- AVAILABLE DATA:
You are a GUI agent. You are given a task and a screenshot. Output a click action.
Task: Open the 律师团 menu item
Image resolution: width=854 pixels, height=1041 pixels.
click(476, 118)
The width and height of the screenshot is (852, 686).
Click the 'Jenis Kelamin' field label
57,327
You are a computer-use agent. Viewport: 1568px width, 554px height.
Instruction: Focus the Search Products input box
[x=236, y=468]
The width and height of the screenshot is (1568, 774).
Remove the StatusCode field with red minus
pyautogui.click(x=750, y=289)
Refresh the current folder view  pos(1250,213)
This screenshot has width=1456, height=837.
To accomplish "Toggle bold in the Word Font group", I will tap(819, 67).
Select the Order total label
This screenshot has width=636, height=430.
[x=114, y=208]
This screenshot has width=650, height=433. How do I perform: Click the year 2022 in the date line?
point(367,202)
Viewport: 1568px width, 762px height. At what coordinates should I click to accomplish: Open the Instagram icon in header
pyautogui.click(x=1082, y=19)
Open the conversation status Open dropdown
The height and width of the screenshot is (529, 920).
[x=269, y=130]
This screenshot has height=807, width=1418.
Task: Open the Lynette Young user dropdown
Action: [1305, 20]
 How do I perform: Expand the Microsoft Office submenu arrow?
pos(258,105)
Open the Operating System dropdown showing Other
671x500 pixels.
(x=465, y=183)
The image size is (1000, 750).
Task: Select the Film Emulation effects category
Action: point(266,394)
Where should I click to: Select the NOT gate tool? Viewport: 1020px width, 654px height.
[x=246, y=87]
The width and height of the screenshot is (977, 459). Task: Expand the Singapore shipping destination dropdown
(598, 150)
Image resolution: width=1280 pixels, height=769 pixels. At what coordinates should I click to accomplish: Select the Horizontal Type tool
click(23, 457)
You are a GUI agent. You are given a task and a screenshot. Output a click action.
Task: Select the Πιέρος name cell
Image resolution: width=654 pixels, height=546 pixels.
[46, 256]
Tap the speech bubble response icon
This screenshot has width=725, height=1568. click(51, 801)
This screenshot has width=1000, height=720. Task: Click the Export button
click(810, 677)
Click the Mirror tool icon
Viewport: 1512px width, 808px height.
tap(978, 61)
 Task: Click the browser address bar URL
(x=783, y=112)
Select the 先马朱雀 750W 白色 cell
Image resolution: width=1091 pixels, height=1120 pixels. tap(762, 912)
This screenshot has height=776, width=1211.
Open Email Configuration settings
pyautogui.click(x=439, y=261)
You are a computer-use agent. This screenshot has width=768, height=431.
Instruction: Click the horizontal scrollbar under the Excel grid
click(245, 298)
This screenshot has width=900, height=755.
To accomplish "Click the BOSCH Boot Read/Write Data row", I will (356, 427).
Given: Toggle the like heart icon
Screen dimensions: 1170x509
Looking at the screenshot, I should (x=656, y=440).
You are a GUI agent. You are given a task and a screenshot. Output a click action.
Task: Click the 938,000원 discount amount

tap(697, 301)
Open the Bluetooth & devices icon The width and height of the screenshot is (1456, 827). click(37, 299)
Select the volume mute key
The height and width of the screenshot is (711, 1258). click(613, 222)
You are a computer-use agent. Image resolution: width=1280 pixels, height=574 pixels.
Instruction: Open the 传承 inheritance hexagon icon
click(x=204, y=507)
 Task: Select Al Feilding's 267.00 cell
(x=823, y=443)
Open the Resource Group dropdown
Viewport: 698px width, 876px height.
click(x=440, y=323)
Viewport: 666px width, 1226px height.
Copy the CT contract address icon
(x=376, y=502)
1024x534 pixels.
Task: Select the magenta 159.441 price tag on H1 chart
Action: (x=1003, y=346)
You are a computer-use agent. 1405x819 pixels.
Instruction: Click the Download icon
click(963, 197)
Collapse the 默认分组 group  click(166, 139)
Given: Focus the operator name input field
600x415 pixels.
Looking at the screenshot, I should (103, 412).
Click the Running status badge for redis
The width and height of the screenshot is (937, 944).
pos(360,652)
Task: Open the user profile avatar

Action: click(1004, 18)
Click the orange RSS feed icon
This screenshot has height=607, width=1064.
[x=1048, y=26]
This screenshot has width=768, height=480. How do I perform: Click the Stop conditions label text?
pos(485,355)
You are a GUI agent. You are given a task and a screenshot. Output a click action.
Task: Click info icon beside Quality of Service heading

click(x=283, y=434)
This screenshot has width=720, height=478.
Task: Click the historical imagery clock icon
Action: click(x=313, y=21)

- ABOUT THIS TASK: Search the listing above for the lines with "Task: Select the Πιέρος name cell" and "Collapse the 默认分组", then output those lines and all lines between them exactly.

- RESULT OF THE TASK:
Task: Select the Πιέρος name cell
Image resolution: width=654 pixels, height=546 pixels.
[46, 256]
Tap the speech bubble response icon
This screenshot has width=725, height=1568. click(51, 801)
This screenshot has width=1000, height=720. Task: Click the Export button
click(810, 677)
Click the Mirror tool icon
Viewport: 1512px width, 808px height.
tap(978, 61)
 Task: Click the browser address bar URL
(x=783, y=112)
Select the 先马朱雀 750W 白色 cell
Image resolution: width=1091 pixels, height=1120 pixels. tap(762, 912)
This screenshot has height=776, width=1211.
Open Email Configuration settings
pyautogui.click(x=439, y=261)
You are a computer-use agent. This screenshot has width=768, height=431.
Instruction: Click the horizontal scrollbar under the Excel grid
click(245, 298)
This screenshot has width=900, height=755.
To accomplish "Click the BOSCH Boot Read/Write Data row", I will (356, 427).
Given: Toggle the like heart icon
Screen dimensions: 1170x509
Looking at the screenshot, I should (x=656, y=440).
You are a GUI agent. You are given a task and a screenshot. Output a click action.
Task: Click the 938,000원 discount amount

tap(697, 301)
Open the Bluetooth & devices icon The width and height of the screenshot is (1456, 827). click(37, 299)
Select the volume mute key
The height and width of the screenshot is (711, 1258). click(613, 222)
You are a computer-use agent. Image resolution: width=1280 pixels, height=574 pixels.
Instruction: Open the 传承 inheritance hexagon icon
click(x=204, y=507)
 Task: Select Al Feilding's 267.00 cell
(x=823, y=443)
Open the Resource Group dropdown
Viewport: 698px width, 876px height.
click(x=440, y=323)
Viewport: 666px width, 1226px height.
Copy the CT contract address icon
(x=376, y=502)
1024x534 pixels.
Task: Select the magenta 159.441 price tag on H1 chart
Action: (x=1003, y=346)
You are a computer-use agent. 1405x819 pixels.
Instruction: Click the Download icon
click(963, 197)
Collapse the 默认分组 group  click(166, 139)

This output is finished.